Aim of the task:
Reproduce every one of the rows below word for word, keeping each on its own line.

Start of Given information

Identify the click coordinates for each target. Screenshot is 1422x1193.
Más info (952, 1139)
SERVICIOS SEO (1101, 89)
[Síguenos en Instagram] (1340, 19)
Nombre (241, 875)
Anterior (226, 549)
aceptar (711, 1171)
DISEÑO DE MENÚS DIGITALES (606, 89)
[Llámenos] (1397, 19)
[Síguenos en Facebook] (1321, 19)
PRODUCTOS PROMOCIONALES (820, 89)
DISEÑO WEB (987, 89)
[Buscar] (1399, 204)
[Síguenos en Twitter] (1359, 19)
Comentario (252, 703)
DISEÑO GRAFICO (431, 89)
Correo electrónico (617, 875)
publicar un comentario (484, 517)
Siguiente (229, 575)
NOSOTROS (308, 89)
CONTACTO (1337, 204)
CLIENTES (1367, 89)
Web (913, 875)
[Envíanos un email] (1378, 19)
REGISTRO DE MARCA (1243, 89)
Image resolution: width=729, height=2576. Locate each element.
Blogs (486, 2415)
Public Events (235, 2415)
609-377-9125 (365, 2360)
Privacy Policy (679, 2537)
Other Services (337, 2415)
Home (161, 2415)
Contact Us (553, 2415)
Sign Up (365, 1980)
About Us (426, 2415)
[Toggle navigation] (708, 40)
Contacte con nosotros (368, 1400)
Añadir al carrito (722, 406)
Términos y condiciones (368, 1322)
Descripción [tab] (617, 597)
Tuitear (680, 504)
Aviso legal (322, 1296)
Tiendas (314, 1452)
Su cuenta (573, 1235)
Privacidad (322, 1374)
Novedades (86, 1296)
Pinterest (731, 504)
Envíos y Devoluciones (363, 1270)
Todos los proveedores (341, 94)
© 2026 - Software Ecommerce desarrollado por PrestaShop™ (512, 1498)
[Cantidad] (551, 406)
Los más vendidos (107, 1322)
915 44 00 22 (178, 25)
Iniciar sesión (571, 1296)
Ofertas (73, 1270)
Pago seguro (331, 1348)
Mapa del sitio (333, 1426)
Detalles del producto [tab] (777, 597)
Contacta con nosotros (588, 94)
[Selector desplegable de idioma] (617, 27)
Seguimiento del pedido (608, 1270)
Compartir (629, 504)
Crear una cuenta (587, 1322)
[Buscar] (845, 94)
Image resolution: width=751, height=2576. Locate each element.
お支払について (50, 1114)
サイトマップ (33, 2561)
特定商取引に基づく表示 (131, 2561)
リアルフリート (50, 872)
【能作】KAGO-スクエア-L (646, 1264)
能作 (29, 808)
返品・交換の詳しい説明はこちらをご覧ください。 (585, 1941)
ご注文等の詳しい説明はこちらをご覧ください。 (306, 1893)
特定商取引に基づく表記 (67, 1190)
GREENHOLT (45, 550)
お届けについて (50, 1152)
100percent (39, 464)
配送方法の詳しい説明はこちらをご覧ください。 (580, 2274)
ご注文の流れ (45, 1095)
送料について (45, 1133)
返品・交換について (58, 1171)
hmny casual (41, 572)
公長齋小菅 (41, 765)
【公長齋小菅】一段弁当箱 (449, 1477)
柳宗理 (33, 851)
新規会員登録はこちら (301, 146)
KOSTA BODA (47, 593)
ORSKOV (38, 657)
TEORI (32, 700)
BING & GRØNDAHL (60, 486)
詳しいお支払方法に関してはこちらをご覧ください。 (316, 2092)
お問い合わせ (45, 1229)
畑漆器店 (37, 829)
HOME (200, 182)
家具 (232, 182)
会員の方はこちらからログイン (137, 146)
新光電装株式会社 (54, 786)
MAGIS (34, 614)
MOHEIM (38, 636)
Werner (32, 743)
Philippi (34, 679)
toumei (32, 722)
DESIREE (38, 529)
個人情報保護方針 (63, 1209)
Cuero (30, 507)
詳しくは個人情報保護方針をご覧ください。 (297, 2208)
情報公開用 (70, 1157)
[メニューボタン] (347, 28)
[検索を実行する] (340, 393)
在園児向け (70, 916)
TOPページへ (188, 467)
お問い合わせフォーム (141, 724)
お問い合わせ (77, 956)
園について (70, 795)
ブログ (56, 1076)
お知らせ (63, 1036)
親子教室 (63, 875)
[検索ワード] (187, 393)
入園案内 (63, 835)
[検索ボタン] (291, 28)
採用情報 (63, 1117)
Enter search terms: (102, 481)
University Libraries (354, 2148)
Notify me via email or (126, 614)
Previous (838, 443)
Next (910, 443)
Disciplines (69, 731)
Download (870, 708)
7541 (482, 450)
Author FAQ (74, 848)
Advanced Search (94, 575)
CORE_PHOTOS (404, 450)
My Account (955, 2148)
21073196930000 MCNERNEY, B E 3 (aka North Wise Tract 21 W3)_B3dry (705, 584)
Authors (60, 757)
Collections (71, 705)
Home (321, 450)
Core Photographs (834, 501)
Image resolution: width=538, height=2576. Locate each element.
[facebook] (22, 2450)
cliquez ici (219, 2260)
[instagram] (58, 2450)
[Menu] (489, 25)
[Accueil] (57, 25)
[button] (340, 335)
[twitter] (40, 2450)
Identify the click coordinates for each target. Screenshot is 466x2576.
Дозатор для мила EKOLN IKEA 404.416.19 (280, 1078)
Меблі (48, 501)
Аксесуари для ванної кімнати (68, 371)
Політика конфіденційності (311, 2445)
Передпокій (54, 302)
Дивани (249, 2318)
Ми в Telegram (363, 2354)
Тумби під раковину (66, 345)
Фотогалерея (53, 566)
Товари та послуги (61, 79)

End of Given information

Exercise solution:
Identify the click coordinates for each target. Screenshot is 1422x1193.
Más info (952, 1139)
SERVICIOS SEO (1101, 89)
[Síguenos en Instagram] (1340, 19)
Nombre (241, 875)
Anterior (226, 549)
aceptar (711, 1171)
DISEÑO DE MENÚS DIGITALES (606, 89)
[Llámenos] (1397, 19)
[Síguenos en Facebook] (1321, 19)
PRODUCTOS PROMOCIONALES (820, 89)
DISEÑO WEB (987, 89)
[Buscar] (1399, 204)
[Síguenos en Twitter] (1359, 19)
Comentario (252, 703)
DISEÑO GRAFICO (431, 89)
Correo electrónico (617, 875)
publicar un comentario (484, 517)
Siguiente (229, 575)
NOSOTROS (308, 89)
CONTACTO (1337, 204)
CLIENTES (1367, 89)
Web (913, 875)
[Envíanos un email] (1378, 19)
REGISTRO DE MARCA (1243, 89)
Image resolution: width=729, height=2576. Locate each element.
Blogs (486, 2415)
Public Events (235, 2415)
609-377-9125 (365, 2360)
Privacy Policy (679, 2537)
Other Services (337, 2415)
Home (161, 2415)
Contact Us (553, 2415)
Sign Up (365, 1980)
About Us (426, 2415)
[Toggle navigation] (708, 40)
Contacte con nosotros (368, 1400)
Añadir al carrito (722, 406)
Términos y condiciones (368, 1322)
Descripción [tab] (617, 597)
Tuitear (680, 504)
Aviso legal (322, 1296)
Tiendas (314, 1452)
Su cuenta (573, 1235)
Privacidad (322, 1374)
Novedades (86, 1296)
Pinterest (731, 504)
Envíos y Devoluciones (363, 1270)
Todos los proveedores (341, 94)
© 2026 - Software Ecommerce desarrollado por PrestaShop™ (512, 1498)
[Cantidad] (551, 406)
Los más vendidos (107, 1322)
915 44 00 22 (178, 25)
Iniciar sesión (571, 1296)
Ofertas (73, 1270)
Pago seguro (331, 1348)
Mapa del sitio (333, 1426)
Detalles del producto [tab] (777, 597)
Contacta con nosotros (588, 94)
[Selector desplegable de idioma] (617, 27)
Seguimiento del pedido (608, 1270)
Compartir (629, 504)
Crear una cuenta (587, 1322)
[Buscar] (845, 94)
Image resolution: width=751, height=2576. Locate each element.
お支払について (50, 1114)
サイトマップ (33, 2561)
特定商取引に基づく表示 (131, 2561)
リアルフリート (50, 872)
【能作】KAGO-スクエア-L (646, 1264)
能作 (29, 808)
返品・交換の詳しい説明はこちらをご覧ください。 (585, 1941)
ご注文等の詳しい説明はこちらをご覧ください。 (306, 1893)
特定商取引に基づく表記 (67, 1190)
GREENHOLT (45, 550)
お届けについて (50, 1152)
100percent (39, 464)
配送方法の詳しい説明はこちらをご覧ください。 (580, 2274)
ご注文の流れ (45, 1095)
送料について (45, 1133)
返品・交換について (58, 1171)
hmny casual (41, 572)
公長齋小菅 (41, 765)
【公長齋小菅】一段弁当箱 (449, 1477)
柳宗理 (33, 851)
新規会員登録はこちら (301, 146)
KOSTA BODA (47, 593)
ORSKOV (38, 657)
TEORI (32, 700)
BING & GRØNDAHL (60, 486)
詳しいお支払方法に関してはこちらをご覧ください。 (316, 2092)
お問い合わせ (45, 1229)
畑漆器店 (37, 829)
HOME (200, 182)
家具 (232, 182)
会員の方はこちらからログイン (137, 146)
新光電装株式会社 (54, 786)
MAGIS (34, 614)
MOHEIM (38, 636)
Werner (32, 743)
Philippi (34, 679)
toumei (32, 722)
DESIREE (38, 529)
個人情報保護方針 (63, 1209)
Cuero (30, 507)
詳しくは個人情報保護方針をご覧ください。 (297, 2208)
情報公開用 (70, 1157)
[メニューボタン] (347, 28)
[検索を実行する] (340, 393)
在園児向け (70, 916)
TOPページへ (188, 467)
お問い合わせフォーム (141, 724)
お問い合わせ (77, 956)
園について (70, 795)
ブログ (56, 1076)
お知らせ (63, 1036)
親子教室 (63, 875)
[検索ワード] (187, 393)
入園案内 (63, 835)
[検索ボタン] (291, 28)
採用情報 (63, 1117)
Enter search terms: (102, 481)
University Libraries (354, 2148)
Notify me via email or (126, 614)
Previous (838, 443)
Next (910, 443)
Disciplines (69, 731)
Download (870, 708)
7541 (482, 450)
Author FAQ (74, 848)
Advanced Search (94, 575)
CORE_PHOTOS (404, 450)
My Account (955, 2148)
21073196930000 MCNERNEY, B E 3 (aka North Wise Tract 21 W3)_B3dry (705, 584)
Authors (60, 757)
Collections (71, 705)
Home (321, 450)
Core Photographs (834, 501)
Image resolution: width=538, height=2576. Locate each element.
[facebook] (22, 2450)
cliquez ici (219, 2260)
[instagram] (58, 2450)
[Menu] (489, 25)
[Accueil] (57, 25)
[button] (340, 335)
[twitter] (40, 2450)
Identify the click coordinates for each target. Screenshot is 466x2576.
Дозатор для мила EKOLN IKEA 404.416.19 (280, 1078)
Меблі (48, 501)
Аксесуари для ванної кімнати (68, 371)
Політика конфіденційності (311, 2445)
Передпокій (54, 302)
Дивани (249, 2318)
Ми в Telegram (363, 2354)
Тумби під раковину (66, 345)
Фотогалерея (53, 566)
Товари та послуги (61, 79)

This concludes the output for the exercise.